I believe one of the main reasons is that there were totally unrealistic expectations as to what he could have done after becoming president. It is clear to me that the majority of people thought that we would almost overnight revert to the golden era of former president Nelson Mandela, in terms of economic and social stability. This was, of course, never going to happen. Ramaphosa inherited a gigantic mess.
Nine years of state capture, mismanagement of government finances, a politically compromised administration and enormous corruption could simply not be eradicated in a few months.
In addition, he has had to deal with factionalism in his own party, which remains a serious distraction.
There is also the matter of the global economic climate, which affects (and will increasing impact negatively on) South Africa.
Yet somehow, many people thought Ramaphosa was going to be a cross between Madiba's magic and Thabo Mbeki's Mr Delivery and thus, we were going to see a massive change very quickly. I argue that a lot of what we are seeing today has more to do with the disappointment born from unrealistic expectations than the actual performance of the president.
Of course he is not helped by a very bad communications team, who often respond too slowly or not at all to key events. They are also not communicating success stories effectively. Instead they seem to increasingly fumble - which is not helped by a very incompetent SABC, as was so clearly illustrated during his address to the nation when an unedited version of the broadcast went out by accident.
Communications aside, I believe it is premature to judge Ramaphosa on his performance from December 2017 (when he was elected president of the ANC), or even January 2018 when he became interim president of the country.
During his first year in office it was almost impossible for him to make progress; he had to clean up the mess of the previous nine years. People like Tom Moyane, Shaun Abrahams, and many others had to be fired and/or replaced.
He also had to tread carefully with his own party, as at least half of the ANC's national executive committee (NEC) were Zuma supporters.

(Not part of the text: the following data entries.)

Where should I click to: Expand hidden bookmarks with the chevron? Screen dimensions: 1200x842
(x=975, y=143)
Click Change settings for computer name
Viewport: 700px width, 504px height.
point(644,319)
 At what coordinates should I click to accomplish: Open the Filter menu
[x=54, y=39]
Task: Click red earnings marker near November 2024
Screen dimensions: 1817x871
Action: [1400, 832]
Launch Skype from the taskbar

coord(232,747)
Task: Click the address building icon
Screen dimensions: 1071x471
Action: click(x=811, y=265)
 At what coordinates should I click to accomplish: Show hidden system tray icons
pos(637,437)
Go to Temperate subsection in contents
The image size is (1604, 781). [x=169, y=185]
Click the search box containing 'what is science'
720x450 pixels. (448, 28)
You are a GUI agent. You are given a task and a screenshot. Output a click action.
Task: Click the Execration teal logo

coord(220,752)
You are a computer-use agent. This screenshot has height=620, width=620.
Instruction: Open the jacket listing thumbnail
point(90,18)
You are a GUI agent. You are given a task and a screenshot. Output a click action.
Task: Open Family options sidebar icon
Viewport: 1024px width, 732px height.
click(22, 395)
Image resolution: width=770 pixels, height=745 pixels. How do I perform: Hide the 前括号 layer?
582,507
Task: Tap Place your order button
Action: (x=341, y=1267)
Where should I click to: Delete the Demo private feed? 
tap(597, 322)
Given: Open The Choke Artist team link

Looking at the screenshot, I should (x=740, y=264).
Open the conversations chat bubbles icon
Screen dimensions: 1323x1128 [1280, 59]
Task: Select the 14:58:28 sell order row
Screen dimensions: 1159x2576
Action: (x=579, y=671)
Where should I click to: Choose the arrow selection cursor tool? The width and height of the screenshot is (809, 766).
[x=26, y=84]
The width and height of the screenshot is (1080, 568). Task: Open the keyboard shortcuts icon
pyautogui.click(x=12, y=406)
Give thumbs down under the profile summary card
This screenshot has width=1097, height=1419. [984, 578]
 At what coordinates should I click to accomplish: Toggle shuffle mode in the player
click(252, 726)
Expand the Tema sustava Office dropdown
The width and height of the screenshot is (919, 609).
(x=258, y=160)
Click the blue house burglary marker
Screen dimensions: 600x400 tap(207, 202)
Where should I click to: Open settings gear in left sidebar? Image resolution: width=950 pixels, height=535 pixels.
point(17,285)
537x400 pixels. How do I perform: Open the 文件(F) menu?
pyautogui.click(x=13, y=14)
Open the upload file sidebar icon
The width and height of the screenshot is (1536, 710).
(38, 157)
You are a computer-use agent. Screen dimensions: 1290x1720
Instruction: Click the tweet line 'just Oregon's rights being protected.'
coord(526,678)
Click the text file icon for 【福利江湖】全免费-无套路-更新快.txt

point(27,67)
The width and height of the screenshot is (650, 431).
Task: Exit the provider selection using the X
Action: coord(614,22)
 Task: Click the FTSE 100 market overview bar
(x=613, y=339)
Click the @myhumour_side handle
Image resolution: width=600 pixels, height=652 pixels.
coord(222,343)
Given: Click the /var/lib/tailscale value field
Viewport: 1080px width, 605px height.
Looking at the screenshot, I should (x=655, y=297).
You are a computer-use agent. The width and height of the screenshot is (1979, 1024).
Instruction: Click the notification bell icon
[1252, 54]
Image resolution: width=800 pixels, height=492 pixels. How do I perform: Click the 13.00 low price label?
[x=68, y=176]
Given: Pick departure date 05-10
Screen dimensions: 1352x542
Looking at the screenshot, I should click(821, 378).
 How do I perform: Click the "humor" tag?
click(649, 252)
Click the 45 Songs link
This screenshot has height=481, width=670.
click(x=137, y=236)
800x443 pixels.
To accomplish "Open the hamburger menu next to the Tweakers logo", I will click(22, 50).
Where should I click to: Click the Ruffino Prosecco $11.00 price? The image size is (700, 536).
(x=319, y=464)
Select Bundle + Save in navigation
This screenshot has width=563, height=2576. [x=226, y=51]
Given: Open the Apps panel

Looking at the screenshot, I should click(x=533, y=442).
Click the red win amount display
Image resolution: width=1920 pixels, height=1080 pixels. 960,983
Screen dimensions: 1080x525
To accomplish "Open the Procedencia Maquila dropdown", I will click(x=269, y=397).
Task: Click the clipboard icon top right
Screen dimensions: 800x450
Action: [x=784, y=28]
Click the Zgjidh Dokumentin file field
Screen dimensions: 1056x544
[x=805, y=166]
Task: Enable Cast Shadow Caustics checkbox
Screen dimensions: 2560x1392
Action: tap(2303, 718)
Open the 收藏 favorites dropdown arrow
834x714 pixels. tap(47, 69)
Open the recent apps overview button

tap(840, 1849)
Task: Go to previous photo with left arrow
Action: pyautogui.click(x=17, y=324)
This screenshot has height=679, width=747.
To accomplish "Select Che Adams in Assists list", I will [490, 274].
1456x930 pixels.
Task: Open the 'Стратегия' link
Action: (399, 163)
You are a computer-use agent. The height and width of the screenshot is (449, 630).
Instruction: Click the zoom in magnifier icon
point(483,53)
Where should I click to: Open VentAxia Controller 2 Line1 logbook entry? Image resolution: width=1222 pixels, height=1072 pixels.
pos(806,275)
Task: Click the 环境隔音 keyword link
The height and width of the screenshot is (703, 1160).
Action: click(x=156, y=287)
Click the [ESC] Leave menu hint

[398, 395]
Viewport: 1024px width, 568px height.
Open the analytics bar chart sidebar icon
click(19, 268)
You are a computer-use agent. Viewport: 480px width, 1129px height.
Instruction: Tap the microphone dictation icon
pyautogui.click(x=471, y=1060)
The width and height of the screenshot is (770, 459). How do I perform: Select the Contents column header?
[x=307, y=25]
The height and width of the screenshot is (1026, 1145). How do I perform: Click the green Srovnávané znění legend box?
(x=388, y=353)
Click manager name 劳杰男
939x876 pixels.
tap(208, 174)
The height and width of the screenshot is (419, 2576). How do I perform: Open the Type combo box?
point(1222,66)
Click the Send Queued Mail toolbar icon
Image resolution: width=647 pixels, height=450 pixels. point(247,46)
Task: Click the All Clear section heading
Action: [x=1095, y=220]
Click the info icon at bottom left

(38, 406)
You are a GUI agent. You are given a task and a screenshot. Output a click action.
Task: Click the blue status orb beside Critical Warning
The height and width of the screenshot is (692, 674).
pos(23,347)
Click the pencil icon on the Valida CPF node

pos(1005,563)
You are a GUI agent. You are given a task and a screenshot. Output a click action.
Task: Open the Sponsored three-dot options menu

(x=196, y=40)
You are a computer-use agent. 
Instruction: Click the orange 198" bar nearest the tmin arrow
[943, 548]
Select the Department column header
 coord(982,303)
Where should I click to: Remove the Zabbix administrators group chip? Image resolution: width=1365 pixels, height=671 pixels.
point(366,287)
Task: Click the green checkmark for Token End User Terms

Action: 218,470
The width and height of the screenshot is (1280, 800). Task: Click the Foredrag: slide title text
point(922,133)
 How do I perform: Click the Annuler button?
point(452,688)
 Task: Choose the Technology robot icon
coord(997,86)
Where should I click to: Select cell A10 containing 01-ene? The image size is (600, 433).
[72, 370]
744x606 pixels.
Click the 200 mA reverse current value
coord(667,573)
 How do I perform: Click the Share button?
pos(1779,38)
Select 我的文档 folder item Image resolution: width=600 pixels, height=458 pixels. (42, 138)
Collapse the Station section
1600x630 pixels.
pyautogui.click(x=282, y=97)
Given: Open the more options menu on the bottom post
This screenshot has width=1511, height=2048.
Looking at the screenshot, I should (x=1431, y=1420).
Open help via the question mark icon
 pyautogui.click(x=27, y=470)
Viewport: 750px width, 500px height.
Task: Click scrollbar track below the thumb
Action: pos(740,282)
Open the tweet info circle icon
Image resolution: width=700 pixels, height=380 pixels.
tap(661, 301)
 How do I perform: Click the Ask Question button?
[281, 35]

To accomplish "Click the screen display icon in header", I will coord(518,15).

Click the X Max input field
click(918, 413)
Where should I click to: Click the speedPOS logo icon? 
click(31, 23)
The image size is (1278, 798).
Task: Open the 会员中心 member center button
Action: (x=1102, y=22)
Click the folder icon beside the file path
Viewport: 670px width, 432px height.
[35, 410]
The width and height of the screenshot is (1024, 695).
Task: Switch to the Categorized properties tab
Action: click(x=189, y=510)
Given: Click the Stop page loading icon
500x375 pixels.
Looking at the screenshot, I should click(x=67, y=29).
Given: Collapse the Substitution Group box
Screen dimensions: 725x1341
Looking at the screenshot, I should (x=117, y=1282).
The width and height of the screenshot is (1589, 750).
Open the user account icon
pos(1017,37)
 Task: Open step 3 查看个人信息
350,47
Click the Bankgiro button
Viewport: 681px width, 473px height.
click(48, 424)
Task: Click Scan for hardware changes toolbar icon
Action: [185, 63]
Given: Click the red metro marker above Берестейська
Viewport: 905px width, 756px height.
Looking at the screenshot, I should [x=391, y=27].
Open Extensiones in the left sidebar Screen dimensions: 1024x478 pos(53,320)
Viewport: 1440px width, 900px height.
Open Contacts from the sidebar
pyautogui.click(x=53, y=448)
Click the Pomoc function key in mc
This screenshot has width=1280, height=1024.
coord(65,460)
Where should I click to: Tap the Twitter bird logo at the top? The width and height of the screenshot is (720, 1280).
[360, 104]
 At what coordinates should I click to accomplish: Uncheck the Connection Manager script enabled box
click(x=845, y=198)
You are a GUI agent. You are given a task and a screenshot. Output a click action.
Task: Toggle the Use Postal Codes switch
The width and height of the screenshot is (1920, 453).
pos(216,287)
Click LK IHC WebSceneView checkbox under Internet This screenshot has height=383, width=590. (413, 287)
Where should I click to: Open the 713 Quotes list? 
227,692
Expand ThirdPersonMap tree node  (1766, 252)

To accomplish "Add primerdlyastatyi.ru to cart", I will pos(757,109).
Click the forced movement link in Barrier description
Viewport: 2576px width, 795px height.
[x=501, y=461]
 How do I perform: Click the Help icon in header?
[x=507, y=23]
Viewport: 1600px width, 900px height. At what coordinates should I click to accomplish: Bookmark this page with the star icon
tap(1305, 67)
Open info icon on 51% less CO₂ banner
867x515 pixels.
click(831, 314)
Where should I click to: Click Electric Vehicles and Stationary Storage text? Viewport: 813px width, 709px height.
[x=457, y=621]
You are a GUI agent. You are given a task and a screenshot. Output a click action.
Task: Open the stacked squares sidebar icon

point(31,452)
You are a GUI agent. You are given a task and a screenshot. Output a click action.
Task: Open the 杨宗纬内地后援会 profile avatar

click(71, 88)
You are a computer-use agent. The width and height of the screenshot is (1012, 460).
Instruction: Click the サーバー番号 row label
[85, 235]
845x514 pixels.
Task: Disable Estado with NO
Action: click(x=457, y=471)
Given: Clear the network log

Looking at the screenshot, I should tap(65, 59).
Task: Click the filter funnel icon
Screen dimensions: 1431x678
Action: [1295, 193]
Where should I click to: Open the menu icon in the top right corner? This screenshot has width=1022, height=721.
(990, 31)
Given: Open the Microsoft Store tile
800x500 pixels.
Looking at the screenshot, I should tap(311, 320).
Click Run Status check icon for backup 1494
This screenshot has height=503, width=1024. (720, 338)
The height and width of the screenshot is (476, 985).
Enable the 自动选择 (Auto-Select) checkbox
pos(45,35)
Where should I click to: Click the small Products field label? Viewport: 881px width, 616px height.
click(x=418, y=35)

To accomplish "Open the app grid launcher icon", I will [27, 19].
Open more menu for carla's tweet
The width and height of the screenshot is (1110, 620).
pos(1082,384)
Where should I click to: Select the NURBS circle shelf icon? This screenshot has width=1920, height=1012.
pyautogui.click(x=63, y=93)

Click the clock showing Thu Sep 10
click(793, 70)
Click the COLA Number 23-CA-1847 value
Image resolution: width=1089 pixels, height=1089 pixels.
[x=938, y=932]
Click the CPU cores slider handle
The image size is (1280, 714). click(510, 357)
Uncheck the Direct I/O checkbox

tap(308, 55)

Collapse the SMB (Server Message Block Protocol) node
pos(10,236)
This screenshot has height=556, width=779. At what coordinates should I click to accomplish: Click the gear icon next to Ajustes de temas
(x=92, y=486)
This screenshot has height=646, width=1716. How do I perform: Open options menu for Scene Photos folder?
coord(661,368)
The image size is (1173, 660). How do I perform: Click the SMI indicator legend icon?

As people gravitate to power this has gradually changed. Of course he still has significant challenges in this regard with many out to "get" him, but at least in recent months, most of the NEC seems to have swung in support behind him.
Because of this factionalism inside the ANC, he had to appoint a compromised Cabinet for his time as interim president, which meant that very little progress could be made in the first year.
Ramaphosa's ability to govern during 2018 was also restricted by the national elections of 2019. Parliament and the government, in general, always slow down in the 12 months prior to a national election, as MPs and ministers are anxious to get to constituencies to raise their own visibility in order to be re-elected. Thus, we rarely see new policy implemented- or even formulated - during this time.
It is therefore more appropriate to judge the president on his performance since May of this year. If we evaluate his efforts and initiatives over the last 100 days, we might have less reason to be so negative.
Undoubtedly, he faces an uphill battle in and outside of his own party and yes, he will have to start making some unpopular decisions for the sake of the country.
Yet, a more realistic assessment of his achievements since May might leave all of us a little more optimistic and less inclined to be drawn into a sense of hopelessness and despair.
- Melanie Verwoerd is a former ANC MP and South African Ambassador to Ireland.